(Saved data entries)
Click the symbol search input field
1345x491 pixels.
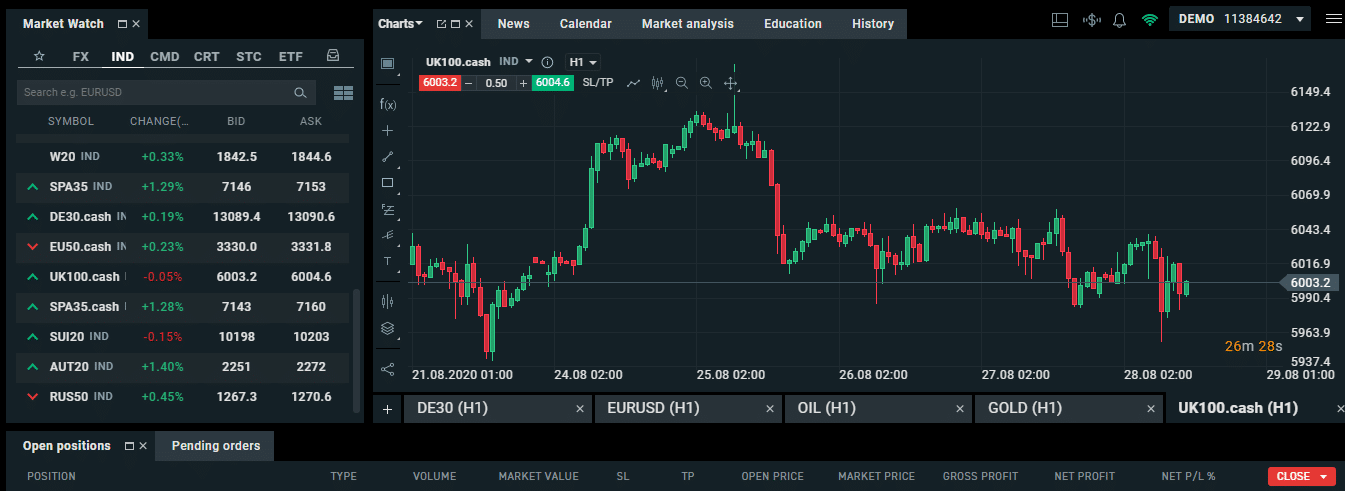click(x=155, y=93)
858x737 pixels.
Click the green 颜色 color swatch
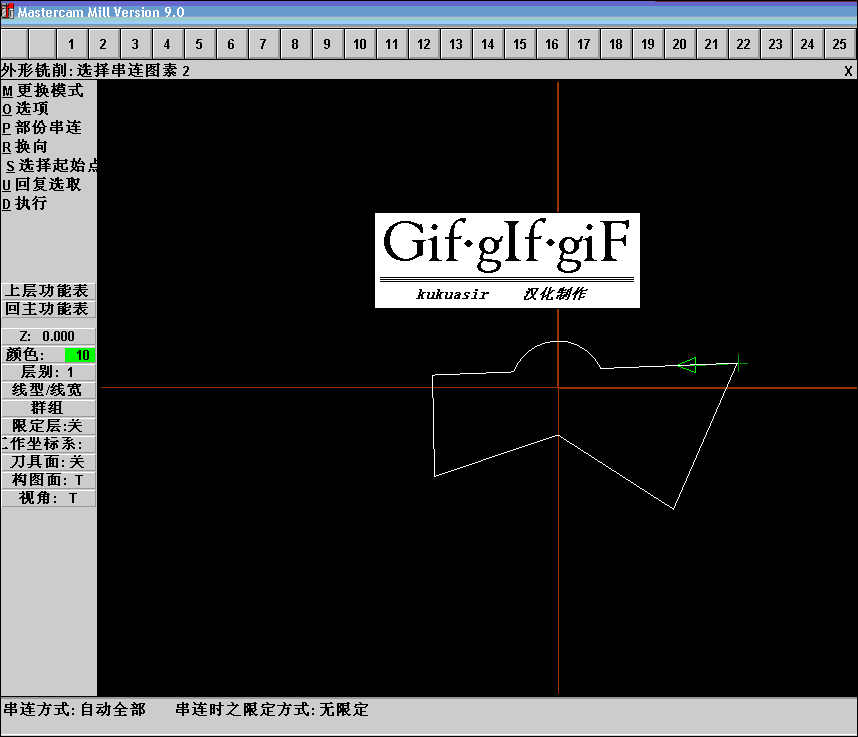click(x=79, y=355)
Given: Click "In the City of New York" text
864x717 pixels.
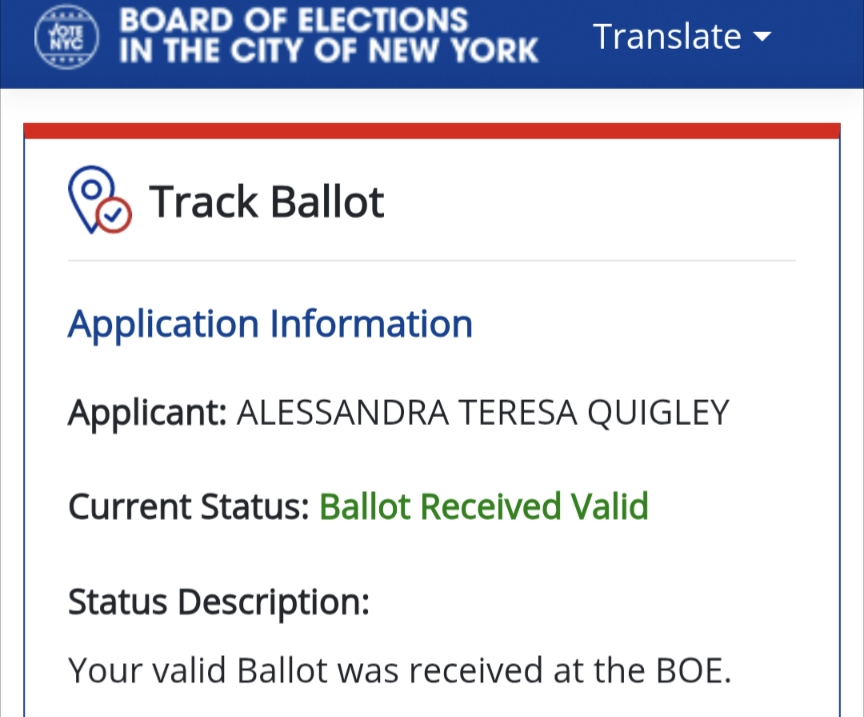Looking at the screenshot, I should [x=328, y=50].
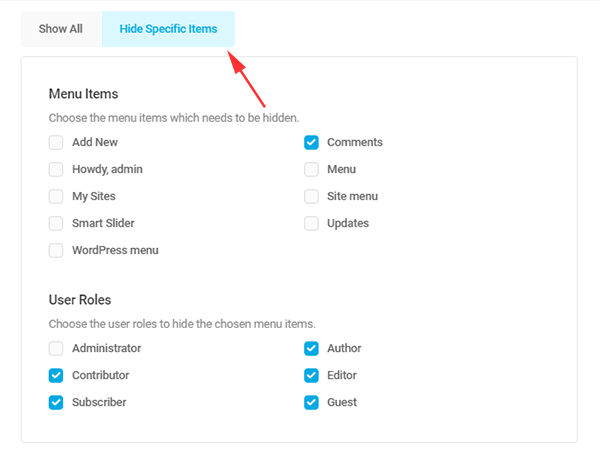
Task: Check the My Sites checkbox
Action: (x=56, y=196)
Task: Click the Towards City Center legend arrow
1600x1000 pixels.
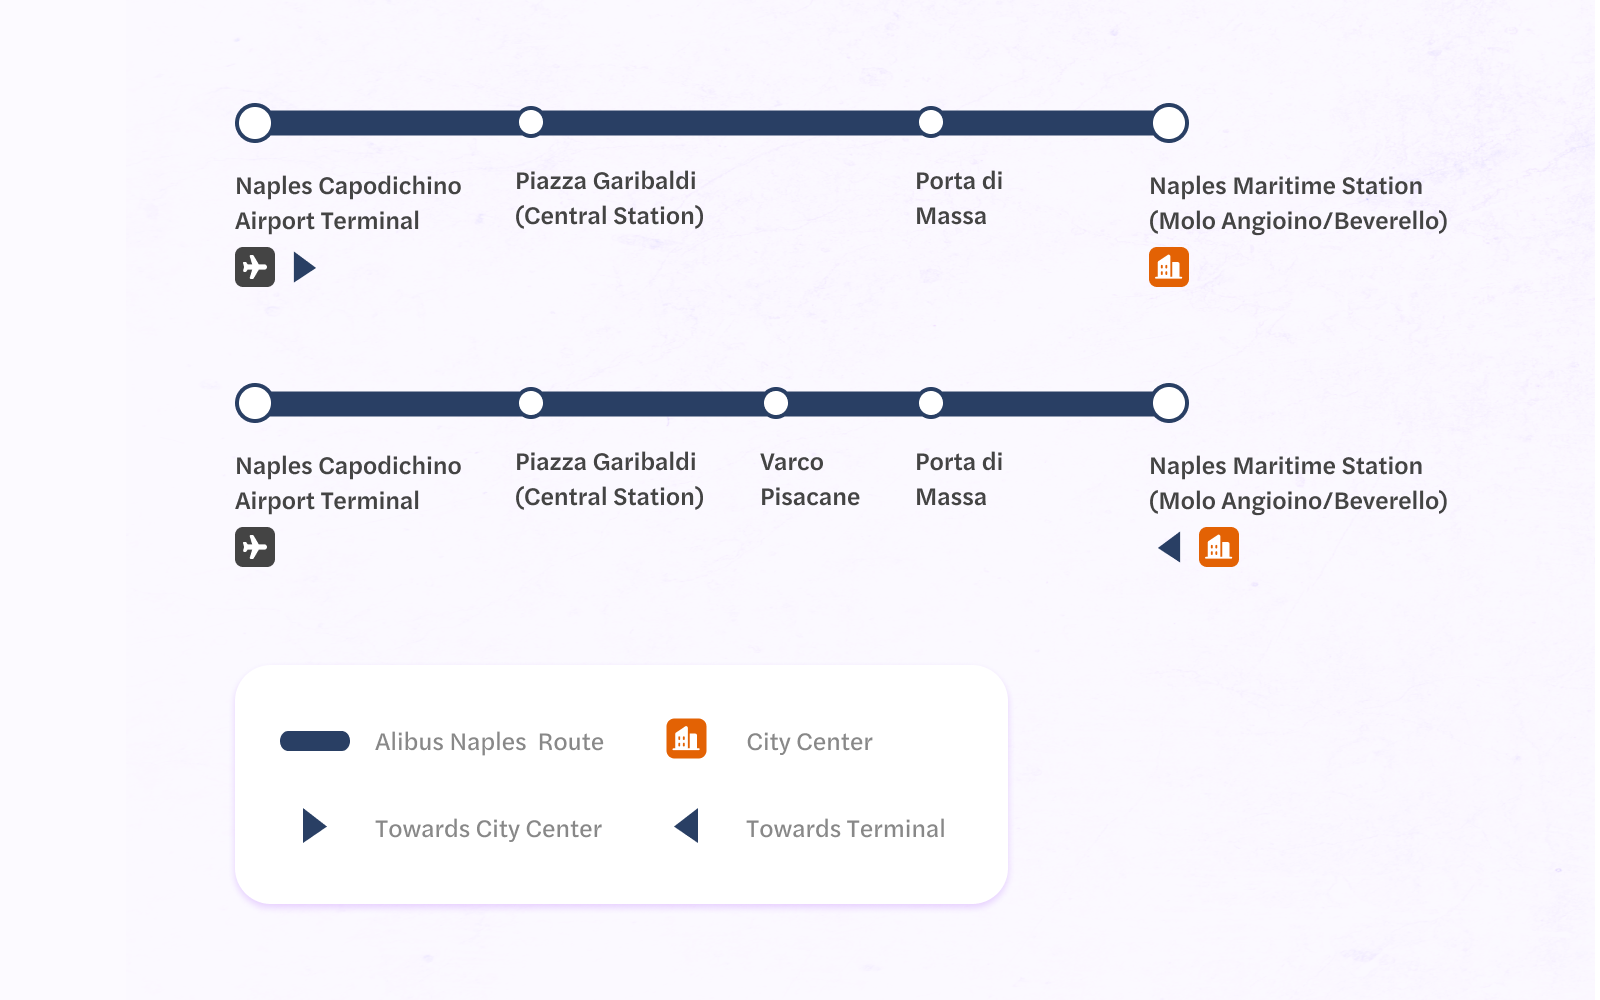Action: (x=315, y=826)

§ WORK TASK
Starting with the line that contains "Task: Click the", give the lines again exactly as they appear through the last line of the data, pictures excluded.

§ SOLUTION TO THE EXERCISE
Task: Click the Towards City Center legend arrow
1600x1000 pixels.
Action: (x=315, y=826)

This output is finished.